● **GIVEN TASK**: Reproduce the entries below word for word, from the line containing "Given: Expand the First sprint dropdown" through the final line of the entries, both included. Omit the pictures from your copy.

● **MATERIAL PROVIDED**:
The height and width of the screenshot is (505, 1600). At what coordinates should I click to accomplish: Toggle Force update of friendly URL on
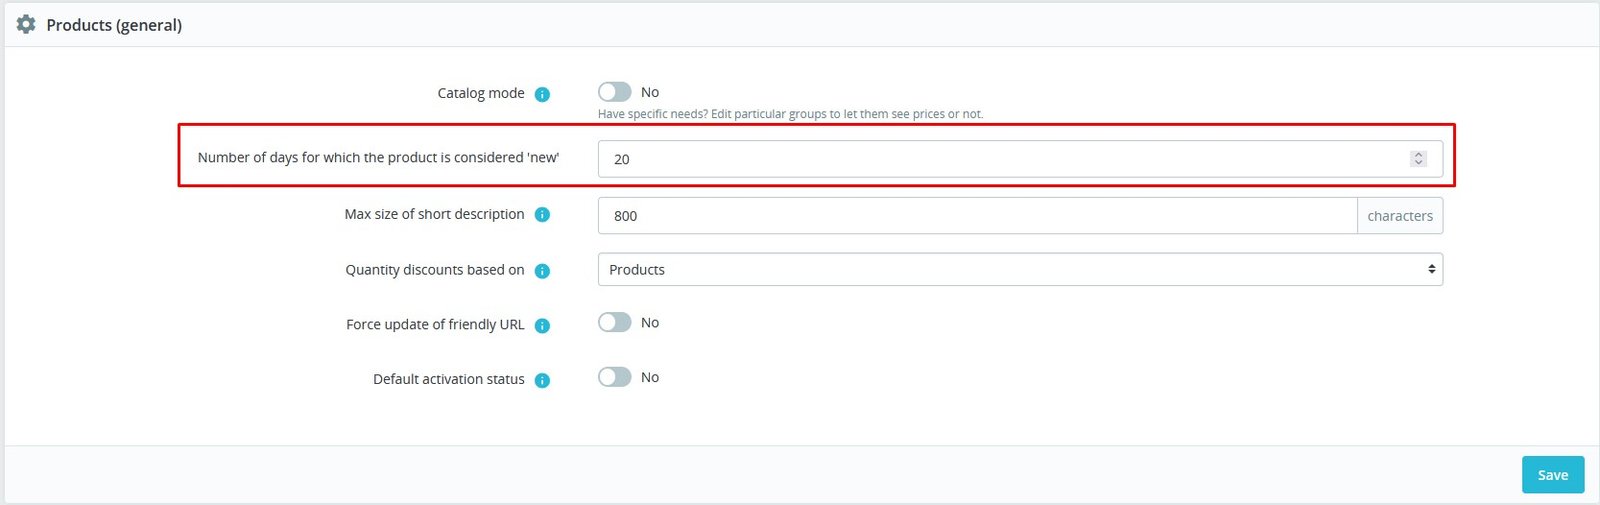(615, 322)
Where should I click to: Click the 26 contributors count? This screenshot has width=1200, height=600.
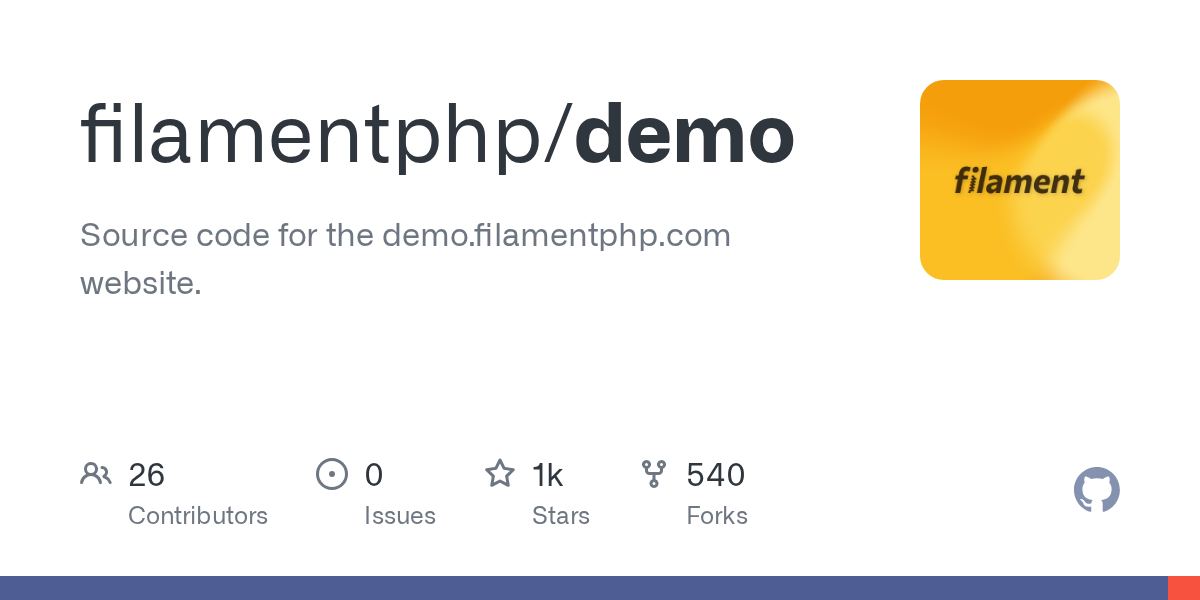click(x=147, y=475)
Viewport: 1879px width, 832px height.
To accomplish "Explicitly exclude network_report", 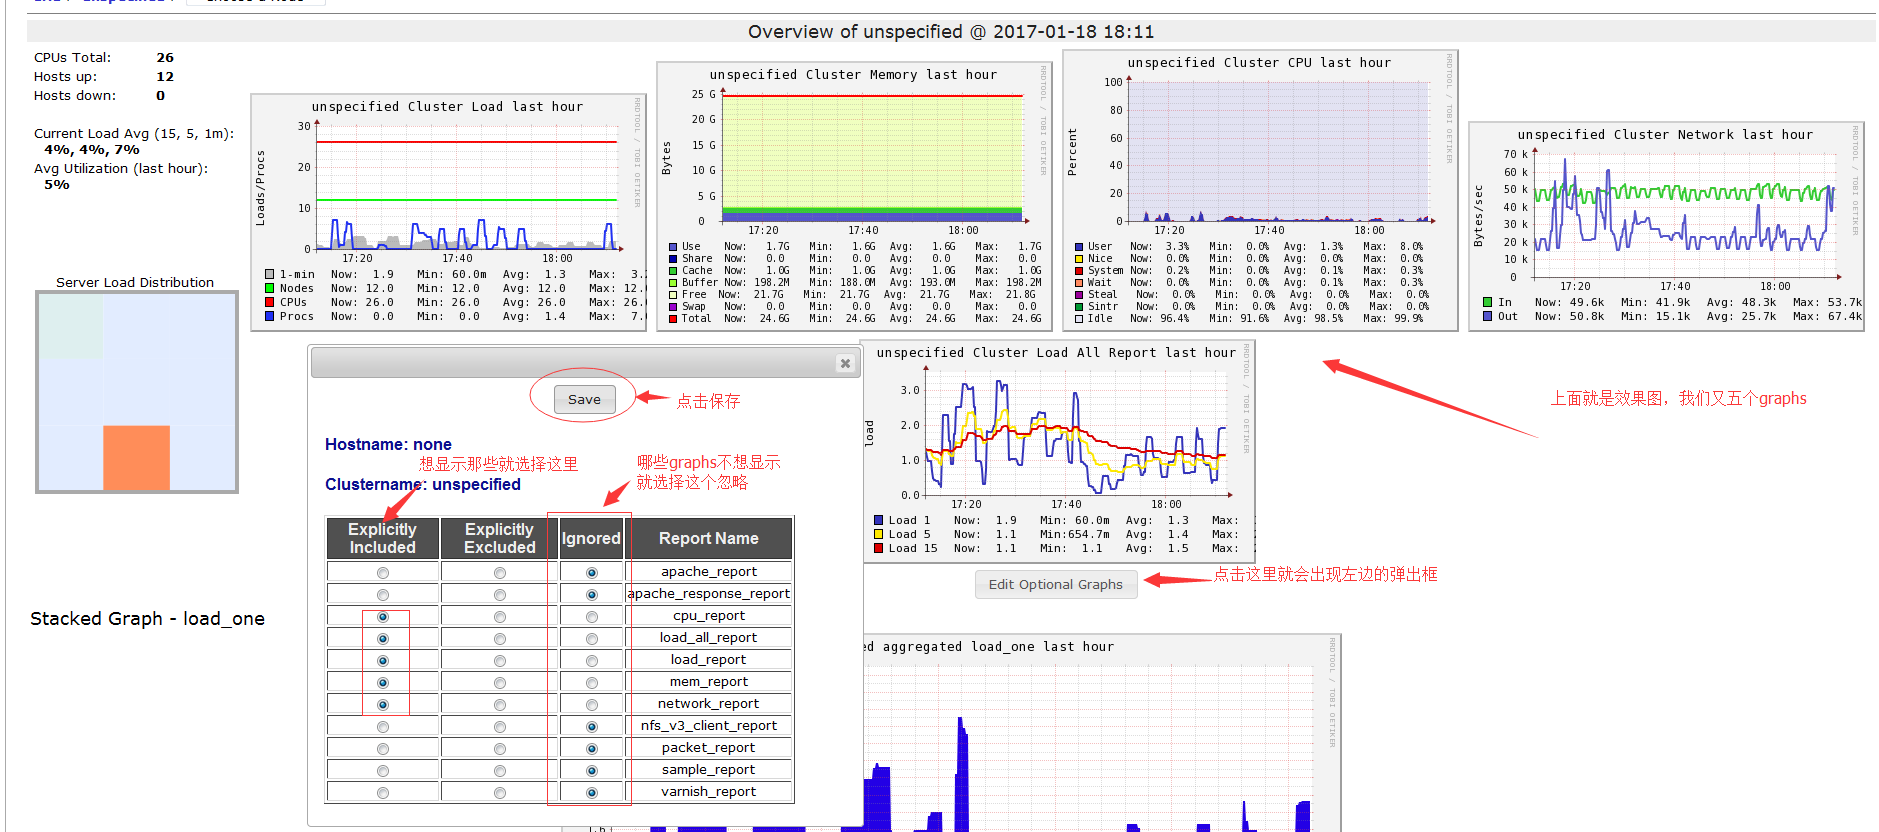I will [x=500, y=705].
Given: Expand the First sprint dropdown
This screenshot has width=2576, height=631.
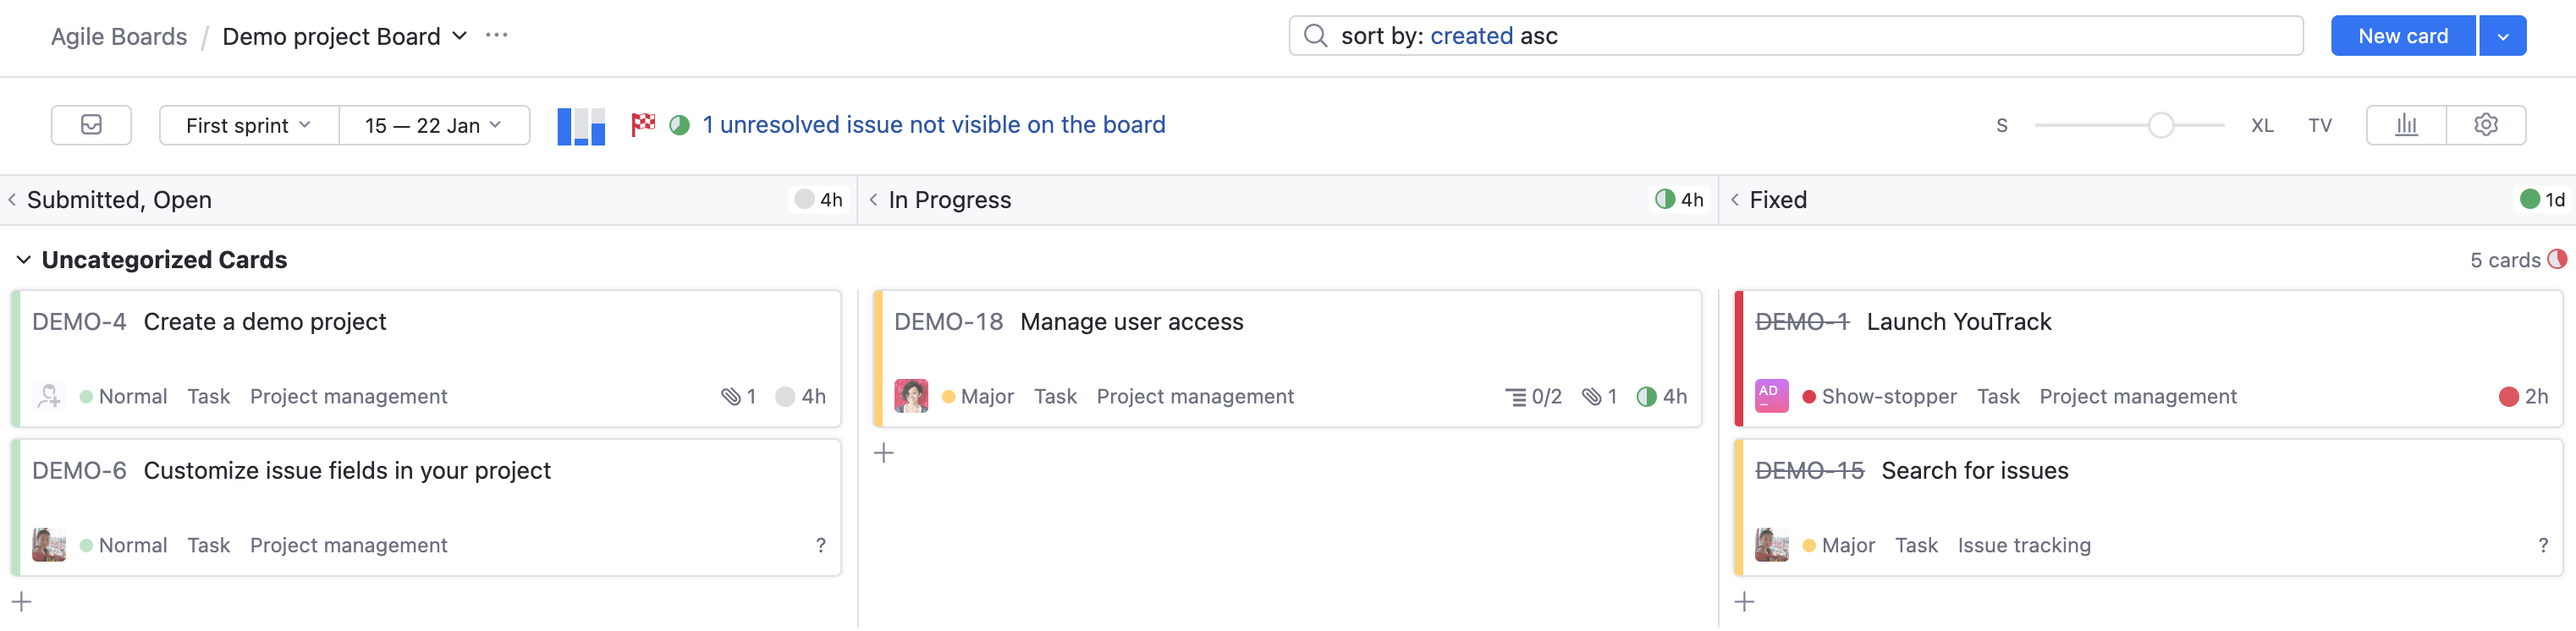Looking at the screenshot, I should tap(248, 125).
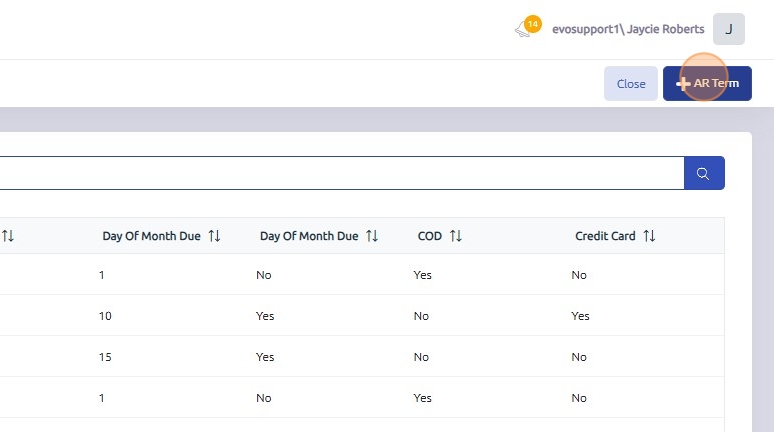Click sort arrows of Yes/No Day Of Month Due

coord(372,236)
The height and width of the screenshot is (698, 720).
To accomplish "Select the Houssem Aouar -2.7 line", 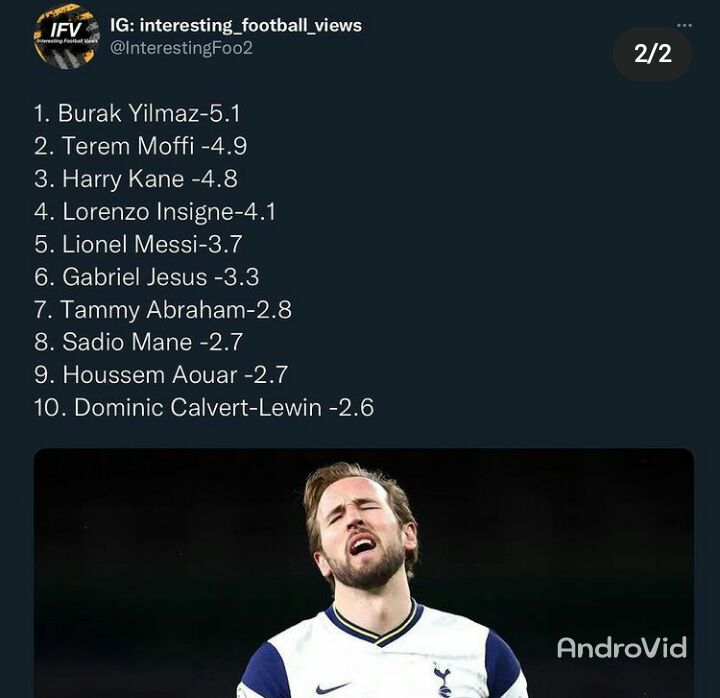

● **CORRECT OUTPUT**:
Given: Expand the First sprint dropdown
This screenshot has width=2576, height=631.
Looking at the screenshot, I should tap(248, 125).
Click sort arrows of Yes/No Day Of Month Due

coord(372,236)
The height and width of the screenshot is (698, 720).
To accomplish "Select the Houssem Aouar -2.7 line", 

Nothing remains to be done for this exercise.